The following is an excerpt from the statement of the Secretary of Health of The Republic of The Philippines, H.E. Dr. Janette P. Loreto-Garin:
Health systems all over the world face various internal and external shocks. Resilience holds the promise of health systems not only emerging from these shocks unscathed but also stronger and more capable of responding to future challenges.
Recently, the Philippines had to contend with natural shocks brought about by its geography and natural features. In 2013, Super Typhoon Haiyan, one of the strongest tropical cyclones in recorded history, pushed to the brink the Philippines health system, already reeling from internal conflict and a strong earthquake earlier that year.

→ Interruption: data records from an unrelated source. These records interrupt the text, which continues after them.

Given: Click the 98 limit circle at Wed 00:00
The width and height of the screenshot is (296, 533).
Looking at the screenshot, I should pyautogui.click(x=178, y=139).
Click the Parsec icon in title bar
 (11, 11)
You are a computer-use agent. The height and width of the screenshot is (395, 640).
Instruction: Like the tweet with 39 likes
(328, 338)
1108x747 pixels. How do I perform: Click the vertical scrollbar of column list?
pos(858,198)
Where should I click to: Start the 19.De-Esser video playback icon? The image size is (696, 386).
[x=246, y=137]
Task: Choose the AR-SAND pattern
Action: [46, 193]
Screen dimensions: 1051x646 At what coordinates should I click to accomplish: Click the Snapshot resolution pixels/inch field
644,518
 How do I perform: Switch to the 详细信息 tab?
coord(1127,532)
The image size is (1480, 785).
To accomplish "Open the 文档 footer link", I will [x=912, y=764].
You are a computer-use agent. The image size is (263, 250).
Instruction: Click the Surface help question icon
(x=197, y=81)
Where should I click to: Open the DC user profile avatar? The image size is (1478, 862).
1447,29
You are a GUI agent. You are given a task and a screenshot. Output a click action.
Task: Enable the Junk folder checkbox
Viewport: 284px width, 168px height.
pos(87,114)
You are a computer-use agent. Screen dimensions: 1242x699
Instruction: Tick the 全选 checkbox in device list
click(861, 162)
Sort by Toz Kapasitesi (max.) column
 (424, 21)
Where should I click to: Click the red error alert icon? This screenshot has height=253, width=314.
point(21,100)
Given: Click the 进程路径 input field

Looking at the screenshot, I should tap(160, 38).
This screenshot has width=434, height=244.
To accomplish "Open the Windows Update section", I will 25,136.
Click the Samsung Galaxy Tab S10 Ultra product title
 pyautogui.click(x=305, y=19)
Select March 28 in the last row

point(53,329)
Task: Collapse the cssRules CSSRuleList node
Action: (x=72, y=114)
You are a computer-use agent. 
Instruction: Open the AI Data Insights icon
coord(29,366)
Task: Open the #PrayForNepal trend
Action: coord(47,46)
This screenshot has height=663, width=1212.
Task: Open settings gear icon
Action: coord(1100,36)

With the help of the international community, the Philippines has moved forward not only in disaster response, but more crucially, building back better for a more resilient health system. Philippine’s significant improvement in responding to Typhoon Hagupit in 2014 revealed the country’s ability to learn from and build on, the experiences and lessons of Typhoon Haiyan. The emergency response is comprehensive covering a broad range of programs, including mental health and psychosocial support.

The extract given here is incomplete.